### Description of the task
Below are some records. Repeat exactly the lines from the one containing "Chargé.e de Suivi et Evaluation à" through the final line.

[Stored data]
##########

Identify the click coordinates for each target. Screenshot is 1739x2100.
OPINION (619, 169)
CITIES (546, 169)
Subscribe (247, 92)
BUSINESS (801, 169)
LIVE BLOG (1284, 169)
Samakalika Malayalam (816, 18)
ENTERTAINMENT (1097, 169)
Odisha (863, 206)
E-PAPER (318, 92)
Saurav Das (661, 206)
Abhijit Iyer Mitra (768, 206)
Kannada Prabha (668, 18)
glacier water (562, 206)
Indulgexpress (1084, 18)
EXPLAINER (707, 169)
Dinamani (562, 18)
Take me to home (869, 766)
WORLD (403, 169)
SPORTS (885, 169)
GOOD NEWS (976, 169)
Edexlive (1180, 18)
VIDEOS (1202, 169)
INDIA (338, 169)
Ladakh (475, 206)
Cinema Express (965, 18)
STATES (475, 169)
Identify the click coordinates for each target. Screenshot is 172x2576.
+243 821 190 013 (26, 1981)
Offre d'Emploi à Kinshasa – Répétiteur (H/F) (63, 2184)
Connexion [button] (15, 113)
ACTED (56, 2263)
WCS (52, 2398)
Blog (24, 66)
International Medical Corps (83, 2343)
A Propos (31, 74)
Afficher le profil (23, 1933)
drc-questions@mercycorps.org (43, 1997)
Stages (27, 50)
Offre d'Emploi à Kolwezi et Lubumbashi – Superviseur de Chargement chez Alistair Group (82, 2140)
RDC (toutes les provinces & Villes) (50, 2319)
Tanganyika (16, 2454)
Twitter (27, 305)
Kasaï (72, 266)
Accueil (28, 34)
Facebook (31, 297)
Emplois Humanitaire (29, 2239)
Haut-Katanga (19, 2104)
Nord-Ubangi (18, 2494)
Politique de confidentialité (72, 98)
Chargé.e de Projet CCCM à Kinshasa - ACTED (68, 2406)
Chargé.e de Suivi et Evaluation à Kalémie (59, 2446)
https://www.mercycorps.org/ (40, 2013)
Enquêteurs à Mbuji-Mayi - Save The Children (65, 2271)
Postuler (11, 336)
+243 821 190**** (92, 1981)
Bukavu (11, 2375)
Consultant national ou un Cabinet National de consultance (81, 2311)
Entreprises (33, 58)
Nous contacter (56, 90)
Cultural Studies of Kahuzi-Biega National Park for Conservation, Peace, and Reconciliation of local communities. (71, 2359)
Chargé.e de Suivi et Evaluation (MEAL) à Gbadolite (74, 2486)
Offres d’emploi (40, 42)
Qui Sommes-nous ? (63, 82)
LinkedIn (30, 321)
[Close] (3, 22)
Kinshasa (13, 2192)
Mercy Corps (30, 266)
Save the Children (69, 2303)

##########

### The answer
Chargé.e de Suivi et Evaluation à Kalémie (59, 2446)
https://www.mercycorps.org/ (40, 2013)
Enquêteurs à Mbuji-Mayi - Save The Children (65, 2271)
Postuler (11, 336)
+243 821 190**** (92, 1981)
Bukavu (11, 2375)
Consultant national ou un Cabinet National de consultance (81, 2311)
Entreprises (33, 58)
Nous contacter (56, 90)
Cultural Studies of Kahuzi-Biega National Park for Conservation, Peace, and Reconciliation of local communities. (71, 2359)
Chargé.e de Suivi et Evaluation (MEAL) à Gbadolite (74, 2486)
Offres d’emploi (40, 42)
Qui Sommes-nous ? (63, 82)
LinkedIn (30, 321)
[Close] (3, 22)
Kinshasa (13, 2192)
Mercy Corps (30, 266)
Save the Children (69, 2303)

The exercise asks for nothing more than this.